Quiero decir en su nombre que noviembre no es el mes de los muertos, es tan sólo el parpadeo de su rigidez.
Gustavo Ogarrio / La Voz de Michoacán
Dicen que en noviembre caben todos los muertos. Los que murieron despacito, con lentitud inagotable como una gran vela en la oscuridad, sin pausa y sin causa; los que fueron felices sin darse cuenta, con la dulzura cauterizada en sus ojos abiertos de ceniza descompuesta; los que fueron arrancados de la vida por el torbellino del accidente, del balazo en la nuca, del instante milenario que los hizo morir de una vez y para siempre en nombre del apocalipsis de la especie; los que se fueron sin pagar la cuenta, aquellos cuya muerte fue la repetición inasible de la injusticia consumada; los que tuvieron raíz de eucalipto y de bandera. Pero también están los que tuvieron una muerte de manicomio, los que se extienden en el firmamento de tinieblas sin que nadie pueda dar cuenta de su olvido.

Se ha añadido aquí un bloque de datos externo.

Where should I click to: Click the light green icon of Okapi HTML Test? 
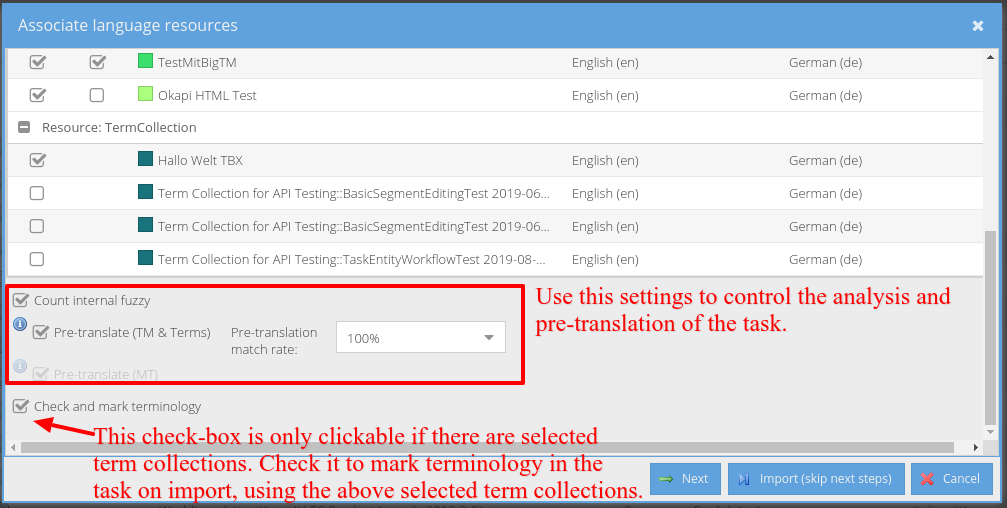[145, 95]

Yo quiero hablar de los que no tuvieron tumba, me refiero a los que se fueron envueltos en las alas del ángel negro que transita por esas calles en las que no hay ni un sólo juramento de eternidad, ninguna intriga contra el capitalismo, ni bruma de amores contrariados ni excesos de fidelidad hacia el humanismo. Quiero decir en su nombre que noviembre no es el mes de los muertos, es tan sólo el parpadeo de su rigidez, el rictus de una soledad que espera romper el ataúd de los vivos para recriminarles, cara a cara, el por qué los dejaron morir tan deshabitados, en la sala de operaciones del hospital, en la atmosfera del cloroformo, en las avenidas y camellones desiertos, en los grandes basureros de desperdicios separados, en las madrugadas de placeres innombrables que contemplaron sin estremecerse la muerte ajena. Quiero decir en su defensa que esta modernidad de autopistas, centros comerciales, televisores de alta definición y de honores a la bandera, será el sepulcro verdadero, el pantano de cuerpos y motores en el que se baten a muerte los aullidos de la vida.
Yo, que como todos ellos también soy lápida y epitafio anticipados, polvo de olores subterráneos que guardan el porvenir bajo la almohada, preparo mis belfos para el olvido y mi futura ausencia tiembla con el olor del cempasúchil y con la contemplación de las mariposas negras.